In the event of a biologic attack, physicians will be first responders and represent the front line of defense, but little is known about the ability of physicians to appropriately diagnose and treat patients infected with bioterrorism agents, according to background information in the article. Physicians who are not prepared might be effectively taught to diagnose and treat patients presenting with any of these diseases through computer-assisted instruction, the authors suggest.
Sara E. Cosgrove, MD, MS, of The Johns Hopkins University School of Medicine in Baltimore, and colleagues conducted an online educational program for physicians from 30 internal medicine residency programs in 16 states and Washington, D.C. between July 1, 2003 and June 10, 2004. Six hundred thirty-one physicians completed the course, including a pretest assessment of their knowledge about diagnosis and management of cases of smallpox, anthrax, botulism and plague and a post-test assessment following the completion of the course.

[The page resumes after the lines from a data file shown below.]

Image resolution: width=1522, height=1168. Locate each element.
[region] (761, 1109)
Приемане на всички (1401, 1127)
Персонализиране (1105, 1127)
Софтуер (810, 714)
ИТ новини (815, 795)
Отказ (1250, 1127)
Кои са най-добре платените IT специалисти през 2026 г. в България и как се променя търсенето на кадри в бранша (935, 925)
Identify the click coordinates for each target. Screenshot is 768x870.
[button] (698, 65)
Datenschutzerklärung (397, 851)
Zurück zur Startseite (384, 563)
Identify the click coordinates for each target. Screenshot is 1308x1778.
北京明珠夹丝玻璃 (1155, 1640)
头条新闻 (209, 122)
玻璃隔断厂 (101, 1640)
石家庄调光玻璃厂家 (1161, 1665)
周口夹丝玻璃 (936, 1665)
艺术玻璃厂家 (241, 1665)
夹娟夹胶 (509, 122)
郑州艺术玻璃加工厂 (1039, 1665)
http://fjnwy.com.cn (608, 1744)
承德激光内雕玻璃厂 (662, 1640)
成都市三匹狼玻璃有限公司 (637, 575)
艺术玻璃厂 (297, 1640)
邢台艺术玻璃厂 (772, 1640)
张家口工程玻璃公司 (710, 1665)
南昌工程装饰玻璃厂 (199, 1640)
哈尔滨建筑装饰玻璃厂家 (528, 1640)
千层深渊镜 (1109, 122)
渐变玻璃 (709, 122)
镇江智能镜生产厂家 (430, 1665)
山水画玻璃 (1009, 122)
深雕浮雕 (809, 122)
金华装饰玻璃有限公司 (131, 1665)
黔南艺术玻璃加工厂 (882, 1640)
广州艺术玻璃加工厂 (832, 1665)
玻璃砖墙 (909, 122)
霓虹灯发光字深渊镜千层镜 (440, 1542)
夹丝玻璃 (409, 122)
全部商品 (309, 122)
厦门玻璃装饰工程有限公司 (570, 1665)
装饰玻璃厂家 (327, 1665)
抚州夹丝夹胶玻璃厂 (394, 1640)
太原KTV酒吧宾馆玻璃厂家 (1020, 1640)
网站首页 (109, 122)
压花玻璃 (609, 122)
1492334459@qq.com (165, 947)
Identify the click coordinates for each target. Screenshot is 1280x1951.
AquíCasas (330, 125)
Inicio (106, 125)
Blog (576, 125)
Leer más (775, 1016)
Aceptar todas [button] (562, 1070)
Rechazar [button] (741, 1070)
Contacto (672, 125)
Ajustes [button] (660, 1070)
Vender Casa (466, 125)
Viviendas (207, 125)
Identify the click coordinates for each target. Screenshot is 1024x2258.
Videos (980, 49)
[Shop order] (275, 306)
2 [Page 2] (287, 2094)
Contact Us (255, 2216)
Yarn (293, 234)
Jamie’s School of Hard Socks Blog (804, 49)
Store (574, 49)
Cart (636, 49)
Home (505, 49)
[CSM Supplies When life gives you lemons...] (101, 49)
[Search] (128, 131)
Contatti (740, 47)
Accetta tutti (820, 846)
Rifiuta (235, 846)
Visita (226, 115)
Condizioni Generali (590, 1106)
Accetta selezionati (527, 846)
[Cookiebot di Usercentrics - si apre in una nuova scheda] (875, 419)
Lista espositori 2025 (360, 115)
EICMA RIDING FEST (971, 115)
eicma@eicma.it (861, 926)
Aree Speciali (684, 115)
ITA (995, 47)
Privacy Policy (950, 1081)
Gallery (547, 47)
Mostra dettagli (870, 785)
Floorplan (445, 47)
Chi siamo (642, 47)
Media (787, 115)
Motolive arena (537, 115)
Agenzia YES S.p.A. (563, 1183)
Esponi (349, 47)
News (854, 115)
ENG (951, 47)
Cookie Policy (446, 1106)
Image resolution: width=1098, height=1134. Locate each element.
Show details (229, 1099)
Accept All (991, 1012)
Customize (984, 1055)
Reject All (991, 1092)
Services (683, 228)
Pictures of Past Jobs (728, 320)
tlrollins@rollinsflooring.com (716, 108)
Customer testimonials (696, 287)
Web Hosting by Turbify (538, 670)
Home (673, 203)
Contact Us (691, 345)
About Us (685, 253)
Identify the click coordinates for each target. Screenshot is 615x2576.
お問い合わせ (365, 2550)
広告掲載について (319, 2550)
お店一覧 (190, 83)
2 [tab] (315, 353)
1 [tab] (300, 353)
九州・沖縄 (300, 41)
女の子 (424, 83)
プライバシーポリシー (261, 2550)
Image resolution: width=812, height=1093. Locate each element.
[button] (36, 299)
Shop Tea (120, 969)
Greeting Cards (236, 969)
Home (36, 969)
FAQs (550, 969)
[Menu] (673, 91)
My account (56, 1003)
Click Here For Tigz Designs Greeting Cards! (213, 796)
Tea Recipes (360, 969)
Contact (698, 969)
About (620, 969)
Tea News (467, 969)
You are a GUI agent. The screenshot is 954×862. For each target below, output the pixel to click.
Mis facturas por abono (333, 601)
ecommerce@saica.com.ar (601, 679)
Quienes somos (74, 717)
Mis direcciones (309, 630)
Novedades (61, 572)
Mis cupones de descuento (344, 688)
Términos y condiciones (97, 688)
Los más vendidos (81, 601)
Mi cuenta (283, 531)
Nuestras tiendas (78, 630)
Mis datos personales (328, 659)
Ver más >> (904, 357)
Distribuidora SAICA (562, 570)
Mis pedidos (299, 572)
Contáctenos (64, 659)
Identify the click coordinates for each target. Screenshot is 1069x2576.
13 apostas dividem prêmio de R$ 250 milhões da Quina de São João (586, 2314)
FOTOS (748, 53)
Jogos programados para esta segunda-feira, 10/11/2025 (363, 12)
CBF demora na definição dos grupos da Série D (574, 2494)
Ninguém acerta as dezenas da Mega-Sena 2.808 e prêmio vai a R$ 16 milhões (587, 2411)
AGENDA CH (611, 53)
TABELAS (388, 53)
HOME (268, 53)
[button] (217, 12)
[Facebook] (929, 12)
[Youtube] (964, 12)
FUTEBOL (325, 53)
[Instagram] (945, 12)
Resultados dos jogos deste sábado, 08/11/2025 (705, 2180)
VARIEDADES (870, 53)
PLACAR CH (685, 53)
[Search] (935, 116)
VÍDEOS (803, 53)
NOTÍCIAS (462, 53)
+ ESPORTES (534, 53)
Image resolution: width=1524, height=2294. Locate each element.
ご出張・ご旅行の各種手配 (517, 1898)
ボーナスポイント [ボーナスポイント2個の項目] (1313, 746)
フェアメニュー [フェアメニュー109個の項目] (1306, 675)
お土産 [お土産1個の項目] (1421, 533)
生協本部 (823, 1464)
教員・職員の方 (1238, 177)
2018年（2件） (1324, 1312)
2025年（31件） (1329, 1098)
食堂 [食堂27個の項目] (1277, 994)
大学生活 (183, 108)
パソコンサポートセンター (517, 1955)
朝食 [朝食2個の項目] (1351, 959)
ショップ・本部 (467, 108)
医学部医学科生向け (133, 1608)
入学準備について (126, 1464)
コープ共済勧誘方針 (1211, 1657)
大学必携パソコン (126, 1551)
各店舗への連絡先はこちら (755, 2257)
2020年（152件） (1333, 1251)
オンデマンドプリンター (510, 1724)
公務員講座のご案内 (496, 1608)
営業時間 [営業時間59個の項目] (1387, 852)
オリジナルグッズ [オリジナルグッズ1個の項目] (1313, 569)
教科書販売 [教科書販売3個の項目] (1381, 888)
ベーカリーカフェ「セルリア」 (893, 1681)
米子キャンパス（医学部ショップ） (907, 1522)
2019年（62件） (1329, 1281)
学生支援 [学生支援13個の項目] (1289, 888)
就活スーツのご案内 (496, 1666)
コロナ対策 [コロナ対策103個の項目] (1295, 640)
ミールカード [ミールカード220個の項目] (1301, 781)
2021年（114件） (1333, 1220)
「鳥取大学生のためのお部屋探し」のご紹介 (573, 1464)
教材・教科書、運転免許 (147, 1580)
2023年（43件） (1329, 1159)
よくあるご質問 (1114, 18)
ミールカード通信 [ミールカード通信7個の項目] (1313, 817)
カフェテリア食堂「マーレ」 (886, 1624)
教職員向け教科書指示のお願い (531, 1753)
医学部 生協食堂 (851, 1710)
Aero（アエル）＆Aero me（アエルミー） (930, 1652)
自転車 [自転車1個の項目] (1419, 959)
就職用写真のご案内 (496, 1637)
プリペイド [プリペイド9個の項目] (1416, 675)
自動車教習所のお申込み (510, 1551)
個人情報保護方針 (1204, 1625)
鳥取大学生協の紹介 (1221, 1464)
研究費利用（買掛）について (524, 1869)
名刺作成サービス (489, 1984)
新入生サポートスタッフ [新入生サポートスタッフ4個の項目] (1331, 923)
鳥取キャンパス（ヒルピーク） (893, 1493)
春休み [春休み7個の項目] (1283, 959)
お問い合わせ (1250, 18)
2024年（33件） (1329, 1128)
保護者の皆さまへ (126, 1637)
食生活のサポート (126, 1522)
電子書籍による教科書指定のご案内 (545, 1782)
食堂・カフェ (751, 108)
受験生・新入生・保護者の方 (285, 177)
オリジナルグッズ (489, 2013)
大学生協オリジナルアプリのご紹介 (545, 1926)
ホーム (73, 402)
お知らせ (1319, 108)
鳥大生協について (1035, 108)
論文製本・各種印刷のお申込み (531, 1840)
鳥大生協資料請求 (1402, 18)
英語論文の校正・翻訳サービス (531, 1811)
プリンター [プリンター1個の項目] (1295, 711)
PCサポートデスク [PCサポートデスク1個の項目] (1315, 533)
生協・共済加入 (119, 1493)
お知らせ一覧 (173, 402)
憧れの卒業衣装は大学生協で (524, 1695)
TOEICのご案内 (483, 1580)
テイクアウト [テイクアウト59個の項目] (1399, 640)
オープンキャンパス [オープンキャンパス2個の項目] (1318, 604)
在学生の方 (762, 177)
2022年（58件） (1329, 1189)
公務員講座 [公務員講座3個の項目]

On the pretest, correct diagnosis of diseases due to bioterrorism agents were smallpox, 50.7 percent; anthrax, 70.5 percent; botulism, 49.6 percent; and plague, 16.3 percent, (average, 46.8 percent) the researchers report. Correct diagnosis averaged 79.0 percent after completion of the course. Correct management of smallpox in the pretest was 14.6 percent; anthrax, 17.0 percent; botulism, 60.2 percent; and plague 9.7 percent (average, 25.4 percent). Correct management averaged 79.1 percent after course completion. Residents did not differ in performance based on years in training, although attending physicians (n=30) did perform better than residents.
The significant improvement in posttest scores among responders at all levels of training suggests that physicians can be trained using an online case-based format to learn how to diagnose and manage infection caused by category A bioterrorism agents, the authors write. This study demonstrates that physician knowledge about diagnosis and treatment of patients presenting with infection or exposure to a likely bioterrorism agent is poor, and adds physician education to the list of priorities the government should undertake to prepare for what many see as an inevitable event. The Internet can be used to distribute a curriculum to teach physicians to diagnose and care for patients exposed to or infected with a likely bioterrorism agent. Early recognition is essential to minimize the potentially devastating impact of a bioterror attack.
Reference: Arch Intern Med. 2005; 165: 2002-2006.